В.П. Зилоти вспоминает: «... Павел Михайлович обожал маленьких детей, любил целовать в нос, его борода меня щекотала, я ежилась и отворачивалась, Саша же спокойно выносила ласки, и он ее и любил гораздо больше меня. В 12 лет я стала очень любить отца, и он стал, благодаря моей ласке, нежен и ласков ко мне»459. Об этом же говорит А.П. Боткина: «... Павел Михайлович к маленьким был бесконечно ласков, радовался, когда девочки спали в комнате рядом со спальней родителей. Я ясно помню ощущение ласки в руках отца, когда он носил меня вдоль комнат — столовой, гостиной и залы. По мере подрастания детей он становился сдержаннее». Сдержанность отца Боткина объясняет так: «... может быть, он желал соблюсти свой престиж»460. Но, думается, причина в другом. Уже говорилось об эмоциональной ранимости юного Третьякова. Детская черта эта никуда не делась, просто во взрослом человеке проявлялась иначе: как уход от возможных эмоциональных потрясений, «закрытость» от них. Маленькие дети не способны всерьез обидеть, рядом с ними не обязательно прикрывать свою уязвимость тысячей защитных оболочек. Вырастая, они становятся способны поранить чуткого человека словом или делом, иной раз не желая того.
Павел Михайлович был ласков и внимателен не только к своим, но и к чужим детям. Так, Е.К. Дмитриева, племянница Веры Николаевны, вспоминает о Третьякове: «... с нами он всегда был добрый, ласковый, в галерее, при встрече, поздоровается, поцелуется, причем нас как-то удивляла его особо большая борода! Иногда он спросит, какая картина нравится нам; помню, были такие особенные для нашего детского впечатления “Княжна Тараканова”, “Неравный брак”, “Всюду жизнь”, “Не ждали” — Репина и многие другие. Всех их, так “хорошо нарисованных”, как мы тогда в детстве выражались, было так жалко, что глаз не оторвешь, и отойти от них не хотелось: все смотрел бы да жалел! »461 Дети, в свою очередь, относились к Третьякову с серьезным, почти взрослым уважением. «... Мы очень уважали Павла Михайловича, но и как-то чуть побаивались его в детстве и почему-то никто, никогда не называл его “дядей”, ни даже моя сестра Зина, его крестница, бойкая была девочка», — пишет та же Дмитриева462.

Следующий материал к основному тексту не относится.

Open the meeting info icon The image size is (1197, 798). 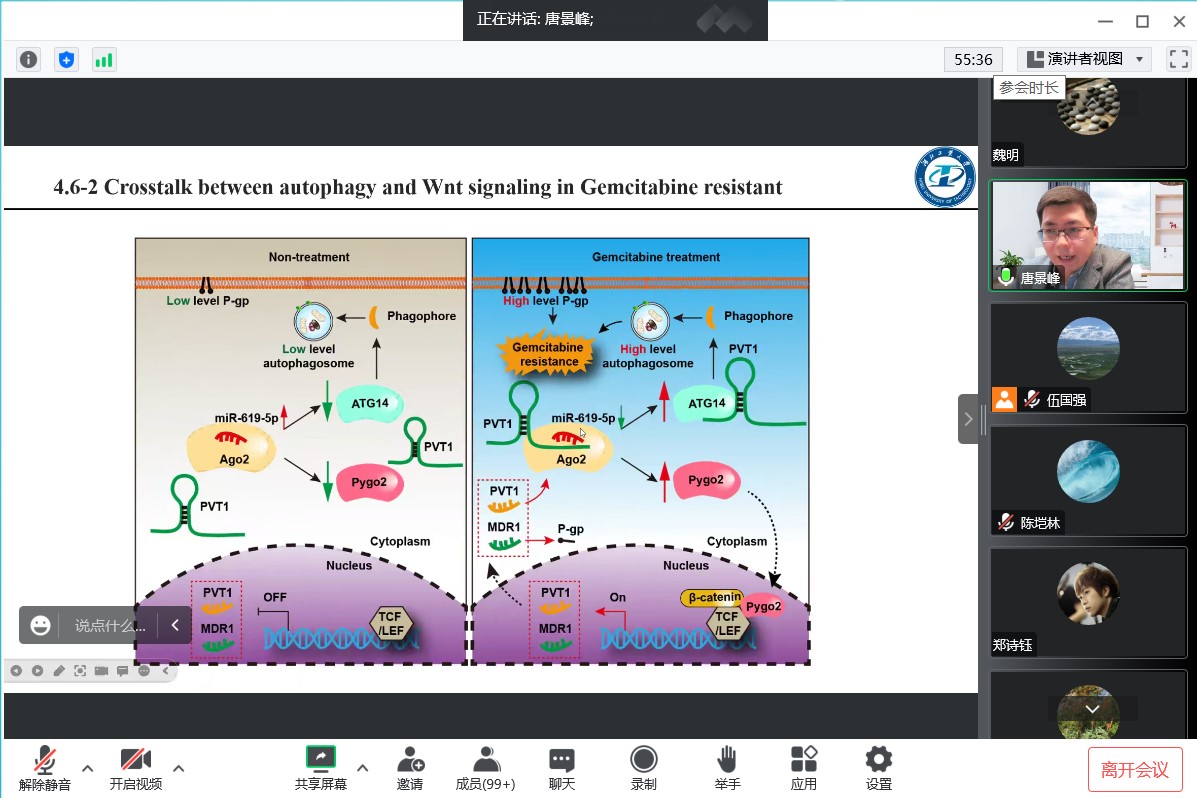[28, 60]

Столь важное событие, как женитьба на Вере Николаевне, многое изменило в жизни 32-летнего П.М. Третьякова. В частности, появление семьи внесло существенные коррективы в его привычный распорядок дня. Именно с 1865 года складывается тот жесткий график жизни Третьякова, который был для него характерен на протяжении всей второй половины жизни. Однажды составленное, расписание это не менялось на протяжении многих лет. В новом графике гораздо меньше места уделялось друзьям и намного больше — семье, а также делам галереи.

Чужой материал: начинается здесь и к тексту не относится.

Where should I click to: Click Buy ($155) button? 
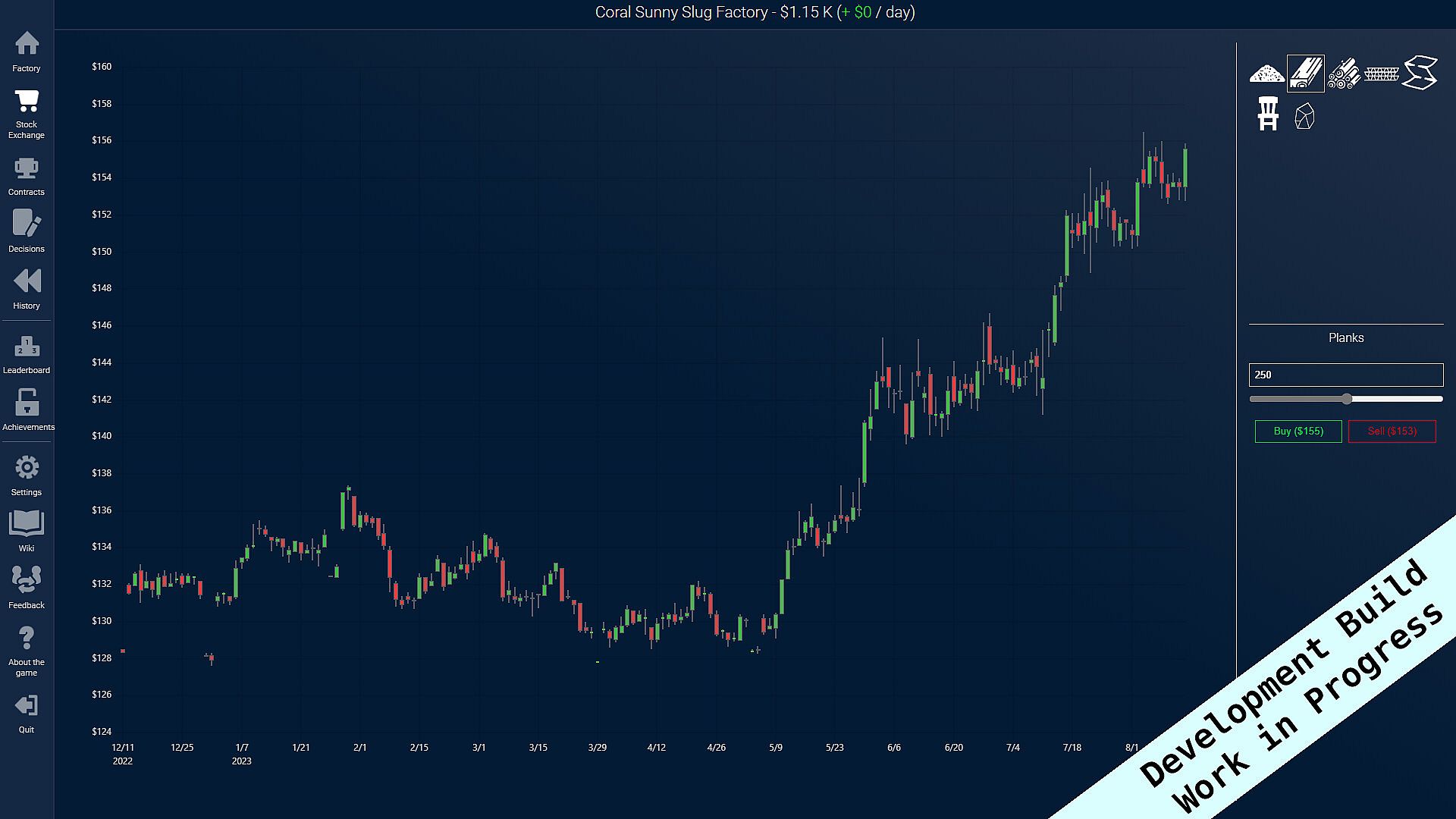pos(1298,431)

А.П. Боткина пишет об отце: «Он был человек привычки. Так было во всем. День его был распределен всегда одинаково. Лето и зиму он вставал в 6 часов. Разница была в том, что он делал до занятий в конторе: летом он купался, прогуливался до того, как ехать в город; зимою копался в своем художественном кабинете. Без четверти восемь он поднимался в столовую. Когда мы выходили в четверть девятого, он сидел всегда не во главе стола, как за завтраком и обедом, а посредине, сбоку, поближе к кофейнику, пил кофе и читал газету. Покончив с кофе, он поднимался и уходил через галерею, чтобы хоть полчаса побыть среди картин ее. Иногда он задерживался там, но по большей части появлялся к приходу всех служащих — к 9 часам — в конторе и водворялся на высоком табурете за своей конторкой »463.
Память Н.А. Мудрогеля сохранила несколько иные цифры. «Весь день Павла Михайловича был строжайше расписан по часам. Не только месяцы, но и годы он жил так, что один день был совершенно похож на другой. В семь часов точно он вставал, пил кофе. Ровно в восемь часов шел в галерею. Мы с Ермиловым так и знали: часы бьют восемь, поворачивается ручка из внутренних комнат дома, в галерею входит Третьяков. Час он посвящал галерее: осмотрит все картины, сделает распоряжения о перевеске, о размещении новых картин, поговорит, посоветуется, осмотрит рамы для новых картин. И ровно в девять часов уходил в контору и сидел там до двенадцати, не сходя со стула»464.